Atheism remains least-trusted characteristic in American politics

A Pew Study from last month found that atheism remain the most untrusted attribute in American politicians, although the degree of animosity has declined from 63% in 2007 to 53% in 2014.

On the other side of the ledger, not believing in God and never having held elected office before are the most negatively viewed traits of those tested. Just over half (53%) say they would be less likely to vote for someone who does not believe in God, while only 5% say this would make them more likely to support a candidate. And despite a decline in regard for extensive Washington experience, a presidential candidate who has never held any elected office would have little appeal: 52% say this would make them less likely to vote for a candidate compared with just 9% who say this would increase their likelihood of supporting a candidate.

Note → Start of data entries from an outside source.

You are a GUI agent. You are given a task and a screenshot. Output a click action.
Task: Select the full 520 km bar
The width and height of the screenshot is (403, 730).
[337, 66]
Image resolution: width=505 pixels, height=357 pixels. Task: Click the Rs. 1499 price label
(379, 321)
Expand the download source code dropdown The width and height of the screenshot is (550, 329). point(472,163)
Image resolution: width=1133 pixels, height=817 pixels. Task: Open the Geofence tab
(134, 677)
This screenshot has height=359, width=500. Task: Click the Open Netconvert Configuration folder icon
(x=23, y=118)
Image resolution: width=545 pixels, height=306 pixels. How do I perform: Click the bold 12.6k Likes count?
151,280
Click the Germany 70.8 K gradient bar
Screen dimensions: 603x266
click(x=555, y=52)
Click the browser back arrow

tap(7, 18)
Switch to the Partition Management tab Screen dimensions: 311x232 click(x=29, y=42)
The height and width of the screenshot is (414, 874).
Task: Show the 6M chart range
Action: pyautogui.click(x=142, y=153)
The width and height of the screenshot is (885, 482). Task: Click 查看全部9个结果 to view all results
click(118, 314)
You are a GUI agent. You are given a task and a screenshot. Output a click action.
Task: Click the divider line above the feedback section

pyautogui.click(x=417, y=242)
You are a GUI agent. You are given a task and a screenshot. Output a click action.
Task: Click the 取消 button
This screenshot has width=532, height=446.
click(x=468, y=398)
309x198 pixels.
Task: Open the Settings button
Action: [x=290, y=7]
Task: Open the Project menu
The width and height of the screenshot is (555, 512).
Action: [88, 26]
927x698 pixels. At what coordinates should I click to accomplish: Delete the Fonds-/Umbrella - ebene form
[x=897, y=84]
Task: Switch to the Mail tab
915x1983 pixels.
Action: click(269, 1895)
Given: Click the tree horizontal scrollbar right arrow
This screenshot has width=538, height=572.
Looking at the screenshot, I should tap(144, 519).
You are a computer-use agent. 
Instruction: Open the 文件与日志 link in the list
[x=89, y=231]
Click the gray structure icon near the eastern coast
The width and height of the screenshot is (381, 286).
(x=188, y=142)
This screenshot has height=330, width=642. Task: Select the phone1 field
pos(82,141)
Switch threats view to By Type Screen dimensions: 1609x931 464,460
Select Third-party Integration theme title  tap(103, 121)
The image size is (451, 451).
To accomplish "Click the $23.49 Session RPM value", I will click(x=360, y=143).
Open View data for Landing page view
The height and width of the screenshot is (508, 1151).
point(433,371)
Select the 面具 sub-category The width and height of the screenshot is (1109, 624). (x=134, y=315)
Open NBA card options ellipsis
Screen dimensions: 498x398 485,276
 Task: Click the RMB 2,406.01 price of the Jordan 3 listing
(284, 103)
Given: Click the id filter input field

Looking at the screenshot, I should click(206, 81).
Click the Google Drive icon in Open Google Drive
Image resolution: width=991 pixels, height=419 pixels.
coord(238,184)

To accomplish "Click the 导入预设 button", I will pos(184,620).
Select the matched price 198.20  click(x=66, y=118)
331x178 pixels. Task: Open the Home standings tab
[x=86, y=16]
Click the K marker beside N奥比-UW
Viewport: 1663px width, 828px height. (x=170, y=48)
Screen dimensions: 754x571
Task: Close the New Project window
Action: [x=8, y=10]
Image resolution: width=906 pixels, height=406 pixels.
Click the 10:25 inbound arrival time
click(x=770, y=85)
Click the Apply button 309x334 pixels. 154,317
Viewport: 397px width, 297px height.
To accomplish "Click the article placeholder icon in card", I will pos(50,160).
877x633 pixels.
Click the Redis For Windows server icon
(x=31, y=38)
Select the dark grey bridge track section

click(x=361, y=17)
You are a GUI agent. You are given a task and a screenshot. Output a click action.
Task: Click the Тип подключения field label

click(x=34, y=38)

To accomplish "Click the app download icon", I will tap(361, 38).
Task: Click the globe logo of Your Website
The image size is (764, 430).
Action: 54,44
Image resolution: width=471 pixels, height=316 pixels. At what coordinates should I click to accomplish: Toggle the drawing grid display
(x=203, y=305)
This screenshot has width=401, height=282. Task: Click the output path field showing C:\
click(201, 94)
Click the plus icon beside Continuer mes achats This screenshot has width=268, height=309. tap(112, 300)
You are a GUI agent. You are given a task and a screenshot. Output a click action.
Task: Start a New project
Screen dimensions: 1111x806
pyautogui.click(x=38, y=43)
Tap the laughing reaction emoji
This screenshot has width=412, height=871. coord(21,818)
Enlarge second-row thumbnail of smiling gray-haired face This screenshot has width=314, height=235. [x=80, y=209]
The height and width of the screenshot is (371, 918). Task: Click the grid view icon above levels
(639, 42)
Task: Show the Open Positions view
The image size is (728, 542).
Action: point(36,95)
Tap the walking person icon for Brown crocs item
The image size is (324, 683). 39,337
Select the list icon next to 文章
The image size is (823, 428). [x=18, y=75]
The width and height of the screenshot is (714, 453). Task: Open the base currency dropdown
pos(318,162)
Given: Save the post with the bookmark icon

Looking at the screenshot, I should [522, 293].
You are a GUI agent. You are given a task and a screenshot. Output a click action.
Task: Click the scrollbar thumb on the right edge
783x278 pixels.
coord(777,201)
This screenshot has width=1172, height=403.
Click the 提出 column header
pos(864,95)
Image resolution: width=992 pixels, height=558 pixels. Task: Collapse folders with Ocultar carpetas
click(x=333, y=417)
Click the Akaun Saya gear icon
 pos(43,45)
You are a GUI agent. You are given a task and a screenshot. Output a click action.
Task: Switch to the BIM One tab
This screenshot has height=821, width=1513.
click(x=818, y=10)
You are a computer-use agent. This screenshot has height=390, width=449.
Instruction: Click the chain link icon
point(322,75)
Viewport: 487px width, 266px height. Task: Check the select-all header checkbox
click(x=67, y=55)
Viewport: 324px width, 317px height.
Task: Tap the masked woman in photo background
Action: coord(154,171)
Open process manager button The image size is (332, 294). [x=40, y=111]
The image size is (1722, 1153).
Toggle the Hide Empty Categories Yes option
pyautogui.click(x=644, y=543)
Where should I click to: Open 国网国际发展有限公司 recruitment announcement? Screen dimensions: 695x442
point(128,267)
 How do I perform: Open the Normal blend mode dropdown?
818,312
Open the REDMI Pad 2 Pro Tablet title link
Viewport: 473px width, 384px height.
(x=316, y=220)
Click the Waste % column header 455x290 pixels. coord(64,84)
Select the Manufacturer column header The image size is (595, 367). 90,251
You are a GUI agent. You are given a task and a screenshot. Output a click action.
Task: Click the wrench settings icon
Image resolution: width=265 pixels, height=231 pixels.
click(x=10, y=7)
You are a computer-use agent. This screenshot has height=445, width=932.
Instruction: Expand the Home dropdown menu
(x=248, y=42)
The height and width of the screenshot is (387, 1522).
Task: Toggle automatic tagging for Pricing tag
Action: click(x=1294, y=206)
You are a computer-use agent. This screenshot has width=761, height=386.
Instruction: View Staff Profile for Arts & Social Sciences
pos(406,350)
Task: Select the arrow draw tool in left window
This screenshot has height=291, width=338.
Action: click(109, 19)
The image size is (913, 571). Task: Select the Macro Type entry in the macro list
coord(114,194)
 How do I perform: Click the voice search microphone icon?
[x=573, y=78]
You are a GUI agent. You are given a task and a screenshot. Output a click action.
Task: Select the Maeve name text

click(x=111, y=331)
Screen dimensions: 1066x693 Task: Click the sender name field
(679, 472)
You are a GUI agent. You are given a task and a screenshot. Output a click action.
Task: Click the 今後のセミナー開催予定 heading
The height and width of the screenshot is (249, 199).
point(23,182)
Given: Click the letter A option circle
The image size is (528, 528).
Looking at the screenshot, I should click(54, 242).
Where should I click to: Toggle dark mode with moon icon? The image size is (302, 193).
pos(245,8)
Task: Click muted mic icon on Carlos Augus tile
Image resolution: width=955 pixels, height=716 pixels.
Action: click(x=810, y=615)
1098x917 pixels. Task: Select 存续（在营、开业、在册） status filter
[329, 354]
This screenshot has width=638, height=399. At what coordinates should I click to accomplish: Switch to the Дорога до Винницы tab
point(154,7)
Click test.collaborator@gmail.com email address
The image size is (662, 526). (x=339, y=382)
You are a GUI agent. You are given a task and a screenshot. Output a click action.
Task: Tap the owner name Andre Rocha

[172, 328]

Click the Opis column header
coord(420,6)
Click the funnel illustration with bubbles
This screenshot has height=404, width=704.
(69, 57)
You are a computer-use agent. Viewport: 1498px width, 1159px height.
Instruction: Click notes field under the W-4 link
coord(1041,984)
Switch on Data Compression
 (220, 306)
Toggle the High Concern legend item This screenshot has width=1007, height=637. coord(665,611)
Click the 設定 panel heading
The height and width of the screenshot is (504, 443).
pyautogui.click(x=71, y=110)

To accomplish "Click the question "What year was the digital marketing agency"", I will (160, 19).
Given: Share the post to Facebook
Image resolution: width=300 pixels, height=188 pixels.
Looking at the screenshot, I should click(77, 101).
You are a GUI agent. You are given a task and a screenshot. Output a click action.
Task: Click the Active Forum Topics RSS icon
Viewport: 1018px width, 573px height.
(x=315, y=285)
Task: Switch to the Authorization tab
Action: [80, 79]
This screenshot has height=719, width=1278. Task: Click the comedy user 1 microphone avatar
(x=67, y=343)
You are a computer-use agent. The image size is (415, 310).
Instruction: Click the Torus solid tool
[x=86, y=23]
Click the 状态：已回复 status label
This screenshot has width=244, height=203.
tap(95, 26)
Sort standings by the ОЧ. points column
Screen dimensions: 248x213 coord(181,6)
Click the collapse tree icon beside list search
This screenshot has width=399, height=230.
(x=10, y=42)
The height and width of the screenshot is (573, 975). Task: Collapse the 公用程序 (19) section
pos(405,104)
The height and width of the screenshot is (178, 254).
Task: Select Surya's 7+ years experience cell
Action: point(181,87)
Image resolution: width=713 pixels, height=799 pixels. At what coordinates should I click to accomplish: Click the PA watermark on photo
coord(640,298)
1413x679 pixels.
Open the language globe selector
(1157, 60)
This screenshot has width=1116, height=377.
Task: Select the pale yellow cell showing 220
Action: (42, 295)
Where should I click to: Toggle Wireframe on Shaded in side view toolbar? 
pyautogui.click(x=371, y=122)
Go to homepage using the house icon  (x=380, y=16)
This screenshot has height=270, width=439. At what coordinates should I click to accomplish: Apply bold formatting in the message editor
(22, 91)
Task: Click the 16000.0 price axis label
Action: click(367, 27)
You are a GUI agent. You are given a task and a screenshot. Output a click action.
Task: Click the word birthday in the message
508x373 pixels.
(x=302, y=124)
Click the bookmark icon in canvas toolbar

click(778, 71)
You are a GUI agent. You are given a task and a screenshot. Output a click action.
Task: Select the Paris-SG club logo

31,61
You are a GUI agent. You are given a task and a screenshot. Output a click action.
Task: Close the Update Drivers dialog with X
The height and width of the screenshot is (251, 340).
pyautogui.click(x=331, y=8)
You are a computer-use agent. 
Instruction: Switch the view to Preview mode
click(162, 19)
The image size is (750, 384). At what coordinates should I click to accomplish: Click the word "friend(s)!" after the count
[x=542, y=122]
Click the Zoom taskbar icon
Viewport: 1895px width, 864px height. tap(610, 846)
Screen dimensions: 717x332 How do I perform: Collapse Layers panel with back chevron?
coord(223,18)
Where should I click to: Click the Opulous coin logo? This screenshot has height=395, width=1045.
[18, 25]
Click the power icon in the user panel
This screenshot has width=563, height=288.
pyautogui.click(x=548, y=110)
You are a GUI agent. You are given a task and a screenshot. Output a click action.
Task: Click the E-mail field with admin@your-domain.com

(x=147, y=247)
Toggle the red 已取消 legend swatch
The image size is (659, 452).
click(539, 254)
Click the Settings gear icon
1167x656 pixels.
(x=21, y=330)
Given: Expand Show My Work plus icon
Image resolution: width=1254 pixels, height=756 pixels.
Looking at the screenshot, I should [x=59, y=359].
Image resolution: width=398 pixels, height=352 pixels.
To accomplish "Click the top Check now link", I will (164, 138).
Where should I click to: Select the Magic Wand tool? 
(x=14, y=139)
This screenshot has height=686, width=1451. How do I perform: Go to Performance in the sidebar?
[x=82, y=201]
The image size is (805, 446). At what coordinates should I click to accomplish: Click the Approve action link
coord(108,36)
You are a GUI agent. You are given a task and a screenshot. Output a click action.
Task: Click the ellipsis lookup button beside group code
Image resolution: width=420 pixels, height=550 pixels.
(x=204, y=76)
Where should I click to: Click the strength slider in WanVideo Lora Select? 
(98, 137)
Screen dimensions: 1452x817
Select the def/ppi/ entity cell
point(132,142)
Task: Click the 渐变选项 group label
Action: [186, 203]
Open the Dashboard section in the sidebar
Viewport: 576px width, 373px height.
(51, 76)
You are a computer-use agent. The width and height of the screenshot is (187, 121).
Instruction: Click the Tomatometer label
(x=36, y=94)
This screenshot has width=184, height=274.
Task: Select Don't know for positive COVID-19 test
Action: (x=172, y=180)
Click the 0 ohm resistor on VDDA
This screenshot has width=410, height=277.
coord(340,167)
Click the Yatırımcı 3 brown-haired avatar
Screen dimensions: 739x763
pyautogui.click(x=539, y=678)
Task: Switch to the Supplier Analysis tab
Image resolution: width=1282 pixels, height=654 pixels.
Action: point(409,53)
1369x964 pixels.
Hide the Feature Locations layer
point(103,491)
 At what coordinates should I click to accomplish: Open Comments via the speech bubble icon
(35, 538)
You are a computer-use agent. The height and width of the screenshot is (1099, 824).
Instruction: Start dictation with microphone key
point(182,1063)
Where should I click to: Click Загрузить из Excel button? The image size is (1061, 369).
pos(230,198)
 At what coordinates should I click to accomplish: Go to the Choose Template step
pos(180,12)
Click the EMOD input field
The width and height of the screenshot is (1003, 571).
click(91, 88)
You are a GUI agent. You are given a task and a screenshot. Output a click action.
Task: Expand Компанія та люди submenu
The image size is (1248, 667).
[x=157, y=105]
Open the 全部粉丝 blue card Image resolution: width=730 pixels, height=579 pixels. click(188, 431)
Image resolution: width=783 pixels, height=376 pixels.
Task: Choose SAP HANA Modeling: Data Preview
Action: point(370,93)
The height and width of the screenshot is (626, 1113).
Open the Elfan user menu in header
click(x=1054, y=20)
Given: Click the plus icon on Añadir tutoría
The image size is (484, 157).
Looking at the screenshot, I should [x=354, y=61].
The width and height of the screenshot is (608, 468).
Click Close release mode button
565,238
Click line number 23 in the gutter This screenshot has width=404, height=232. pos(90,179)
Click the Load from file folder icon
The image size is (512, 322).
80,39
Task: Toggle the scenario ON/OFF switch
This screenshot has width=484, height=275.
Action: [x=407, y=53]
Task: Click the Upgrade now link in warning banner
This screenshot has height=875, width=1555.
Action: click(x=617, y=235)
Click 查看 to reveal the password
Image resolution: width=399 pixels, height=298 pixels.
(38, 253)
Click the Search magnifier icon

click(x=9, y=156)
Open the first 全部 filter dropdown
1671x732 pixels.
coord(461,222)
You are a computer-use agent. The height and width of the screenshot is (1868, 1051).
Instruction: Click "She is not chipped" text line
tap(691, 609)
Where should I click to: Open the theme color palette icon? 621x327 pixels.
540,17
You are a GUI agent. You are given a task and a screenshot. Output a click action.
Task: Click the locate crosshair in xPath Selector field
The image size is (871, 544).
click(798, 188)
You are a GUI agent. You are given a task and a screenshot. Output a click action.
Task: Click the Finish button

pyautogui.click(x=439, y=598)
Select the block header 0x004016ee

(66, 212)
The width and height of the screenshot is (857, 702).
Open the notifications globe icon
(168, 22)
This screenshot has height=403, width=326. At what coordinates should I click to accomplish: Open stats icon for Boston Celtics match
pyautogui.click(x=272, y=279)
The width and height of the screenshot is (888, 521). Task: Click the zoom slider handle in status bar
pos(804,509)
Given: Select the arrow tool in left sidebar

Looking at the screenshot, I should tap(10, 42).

For 2016 Hopefuls, Washington Experience Could Do More Harm than Good

(via Sociological Images)

Notable Replies

  1. It's the most positive attribute on that list for me.

    I don't trust any politician who 'does God'.

  2. 1% are those who cheat and assume everybody does and so at least a candidate who's admitted to doing it is honest about it and it can't be used against him (or her).

    The other 1% are those who deliberately answer surveys in the most ridiculous ways to skew results.

    I am occasionally in one of those 1% groups.

    Meanwhile, a career in American politics is something I'm going to have to avoid.

    Largely because I'm Canadian, and have zero public speaking skills. But this doesn't help matters.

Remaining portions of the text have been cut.